Question

I'm writing a Cocoa app. There is a socket in the application, and whenever the socket becomes readable I want to read data from the socket, process the data, and update the user interface accordingly. I want to integrate the read event check in the main loop, i.e. I want to attach the socket to the main loop and have the main loop call a callback whenever that socket becomes readable.

I've written a test application, but for some reason it doesn't work:

#include <stdio.h>
#include <Foundation/NSAutoReleasePool.h>
#include <Foundation/NSRunLoop.h>
#include <Foundation/NSPort.h>

@interface MyDelegate : NSObject <NSPortDelegate> {
}
- (void)handlePortMessage:(NSPortMessage *)portMessage;
@end

@implementation MyDelegate
- (void)handlePortMessage:(NSPortMessage *)portMessage {
    printf("Haiz\n");
}
@end

int
main() {
    NSAutoreleasePool *pool = [[NSAutoreleasePool alloc] init];
    NSSocketPort *server = [NSSocketPort alloc];
    MyDelegate *foo = [MyDelegate alloc];
    [server initWithTCPPort: 1234];
    [server setDelegate: foo];
    [[NSRunLoop mainRunLoop] addPort: server forMode: NSDefaultRunLoopMode];
    [[NSRunLoop mainRunLoop] run];
    [pool release];
    return 0;
}

The app is supposed to listen on localhost port 1234, and whenever someone connects to the server or sends data to the server, the app is supposed to print "Haiz" on the console.
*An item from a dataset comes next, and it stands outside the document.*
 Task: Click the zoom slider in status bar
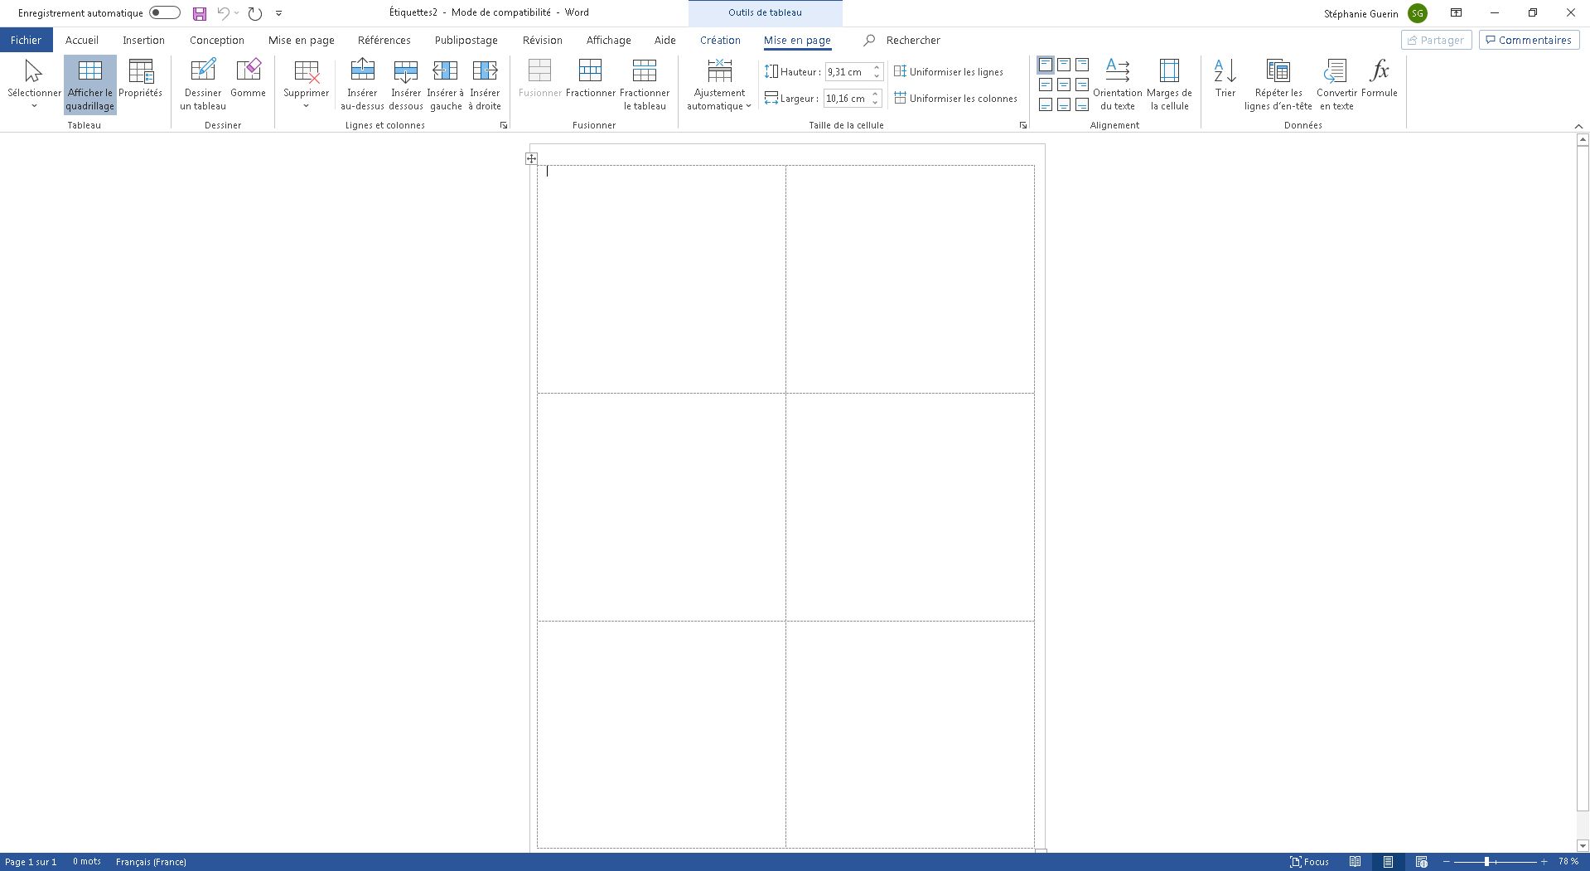[x=1487, y=862]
However the app does nothing at all. The socket is created and I can telnet to port 1234, but the app doesn't print anything to the console.

What am I doing wrong?

Was it helpful?

Solution

From the documentation:

An NSSocketPort object can be used as an endpoint for distributed object connections.
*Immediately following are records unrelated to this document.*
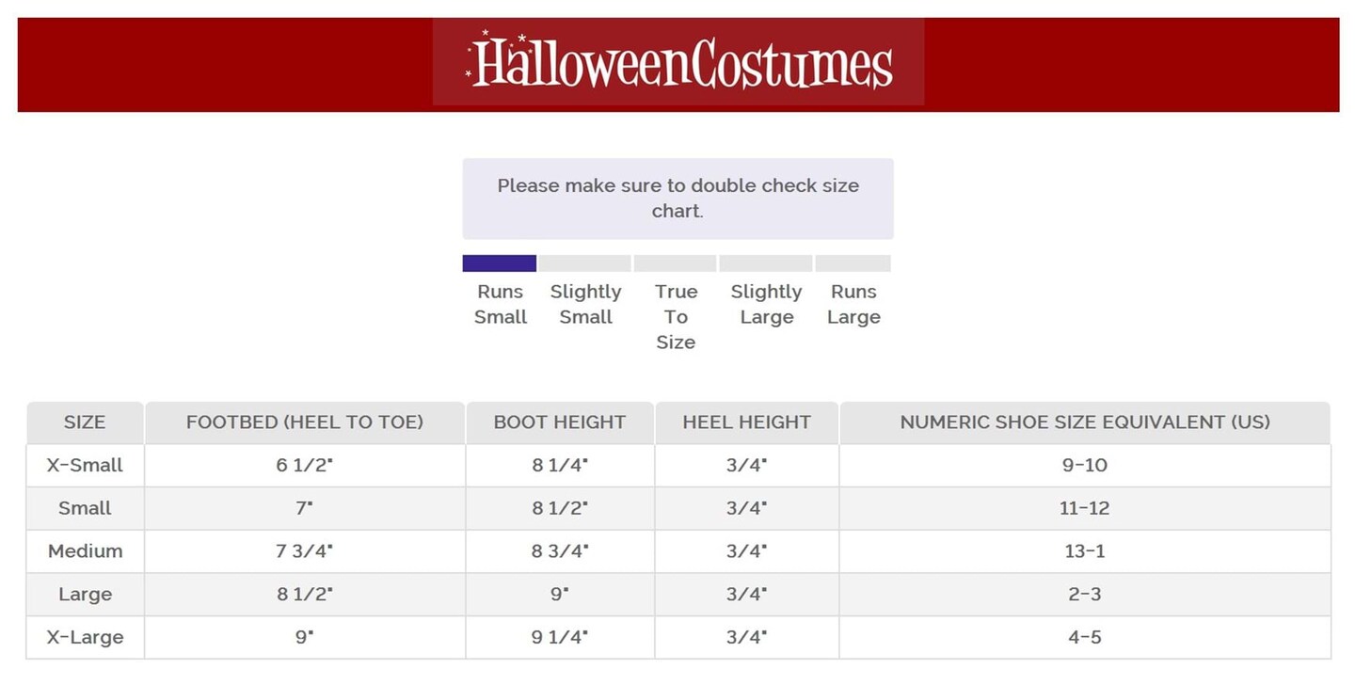
Task: Click the Large size row label
Action: tap(85, 595)
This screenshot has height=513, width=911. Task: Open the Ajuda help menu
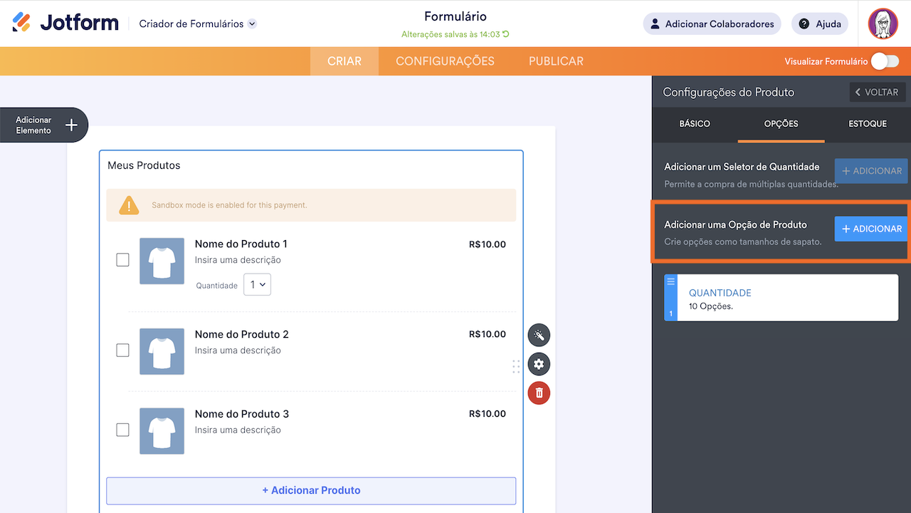click(x=820, y=24)
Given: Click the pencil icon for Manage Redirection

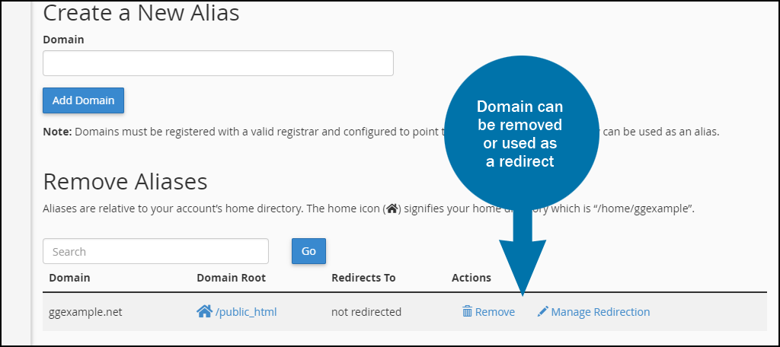Looking at the screenshot, I should pos(542,312).
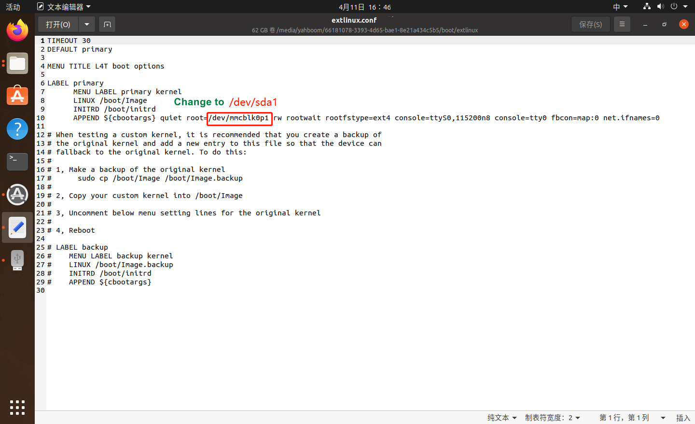This screenshot has width=695, height=424.
Task: Launch the Files manager dock icon
Action: 17,63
That's not what you're doing here.

You want either NSFileHandle around a socket file descriptor from the BSD sockets API, or a CFSocket. This will let you put the socket on the run loop.

OTHER TIPS

You want to use NSSocketPort in the way you're doing, but then create a NSFileHandle to accept connections on the socket. You can get callbacks on the main thread just like you're expecting, first for new connections, and then for data on those connections. Use this O'Reilly article and just ignore the HTTP stuff.